I left it running overnight and after about 13 hours we have:

$ ./sync-logs && ./score-logs
scaryspice: -53.2196414933282
sportyspice: 12387.0290996054
babyspice: 53.8562369567745
gingerspice: 201.901095205812
poshspice: -398.654982817869

And, indeed, sportyspice corresponds to the machine that is hosting jesblogfnk2boep4.onion! That was easier than I expected, it only took about 100 lines of code, almost no knowledge of statistics, and produced conclusive results in a matter of hours. It is admittedly pretty ghetto, but that just means a non-ghetto version would be even more effective.

poshspice has a surprisingly large and consistent negative correlation. Possibly it is doing some networking of its own that has a period of 4 seconds, I've not looked into this.

Improvements

Probably the "correct" way to detect a 0.25 Hz signal is by taking a Fast Fourier Transform and looking for a peak at 0.25 Hz. This is probably more reliable than my method.

We'd probably want a probability and a p-value, rather than a unit-less "score", if we wanted to be a bit more scientific. More stats knowledge required for that.

Instead of choosing to send a predictable 0.25 Hz signal, we could choose at random, at each timeslice, whether or not to fetch the site. We just need to log which timeslices we were fetching, and use this information when computing the scores. This would make it easier to differentiate our fetching from any other process that might have predictable timing, and might get rid of examples like the phantom correlation that poshspice exhibited, although it would make it incompatible with the FFT approach.

Instead of using short timeslices and only sending 1 request, we could use larger timeslices (say, a minute, or even an hour) and make as many requests as we can get away with during that time. This would produce a much larger signal, as the machine would be forced to do a lot more networking, at greater risk of our correlation attack being detected. This would also make it comparatively less important that the traffic logs are labelled with accurate timestamps.

You could send almost-arbitrarily large amounts of data by sending a POST request with a very large body. If you did this, and looked at "RX packets" instead of "TX packets", this might get a better signal-to-noise ratio, since most clients are just sending simple GET requests.

Instead of making actual HTTP requests, we could probably just make a connection to the Tor instance hosting the hidden service, but without going far enough in the request to cause it to propagate up to the application layer. This would greatly improve our chances of avoiding detection as it would not create evidence in the web server log file.
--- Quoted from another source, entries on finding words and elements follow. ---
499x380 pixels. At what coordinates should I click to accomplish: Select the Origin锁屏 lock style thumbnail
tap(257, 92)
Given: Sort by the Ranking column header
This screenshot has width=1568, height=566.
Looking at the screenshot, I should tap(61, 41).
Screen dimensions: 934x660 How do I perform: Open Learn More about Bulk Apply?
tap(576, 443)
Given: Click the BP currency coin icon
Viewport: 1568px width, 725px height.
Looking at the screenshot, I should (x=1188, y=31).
I don't actually know how to do this, or whether it is possible in the general case.

Practical considerations

If the machine hosting the hidden service is very busy, you'll need to do more requests in order to pick out your signal above the noise of its usual networking. This makes the attack take longer.
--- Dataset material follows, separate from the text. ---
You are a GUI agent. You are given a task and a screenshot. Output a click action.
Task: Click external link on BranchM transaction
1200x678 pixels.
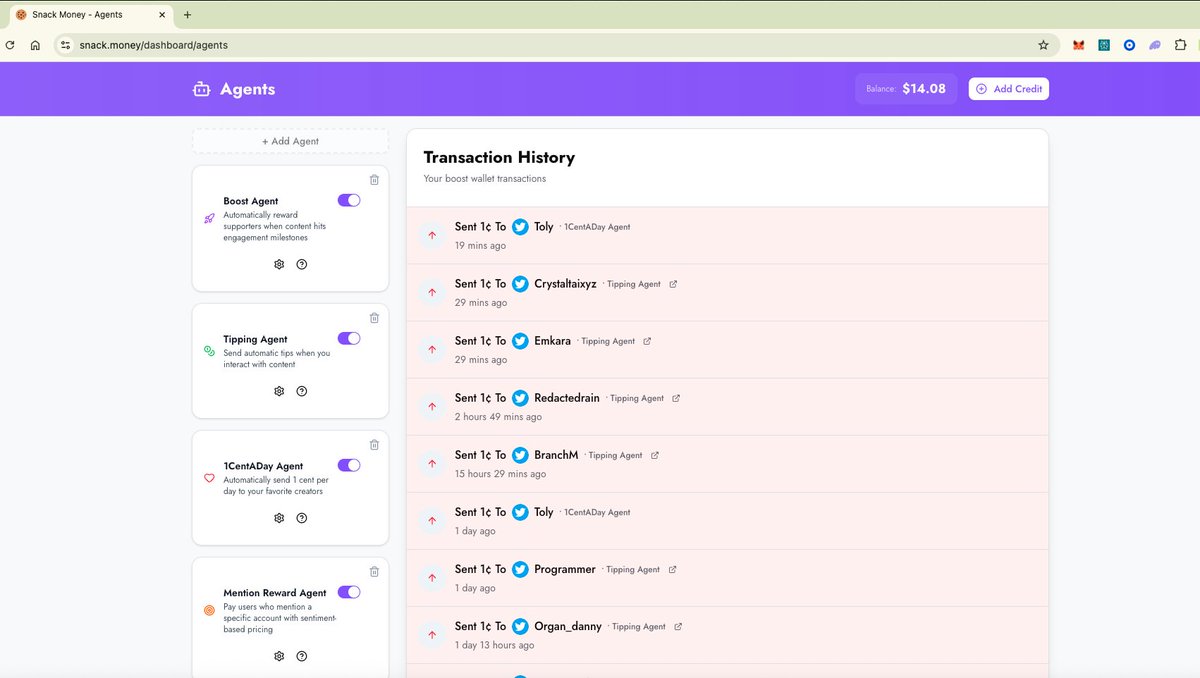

In practice the set of suspect machines is likely to be larger than 5, which again means you either need to create a stronger signal, or have the attack take longer.

An ISP or hosting company could easily use this attack while monitoring the networking of a customer in order to determine whether their customer is likely to be hosting a given hidden service.

It wouldn't only be the hosting machine that has traffic that is correlated with the hidden service: the Tor relays on the route would also be correlated with it, so a real-world attacker might need to take that into account, depending on how large the set of suspect machines is.

If you have enough control over the networking of a suspect machine, you could try switching it off for a few seconds and seeing if that makes the hidden service unreachable. If the hidden service reliably goes down at times the suspect's networking is switched off, that's a good indication that the suspect is hosting the hidden service. This is probably both easier to carry out and more damning than the correlation attack, but more disruptive and has a higher chance of being discovered. Even if you don't have enough control over the networking of a suspect machine to switch its networking off yourself, you might find some joy in sending an abuse report to the ISP and waiting for them to switch the networking off for you.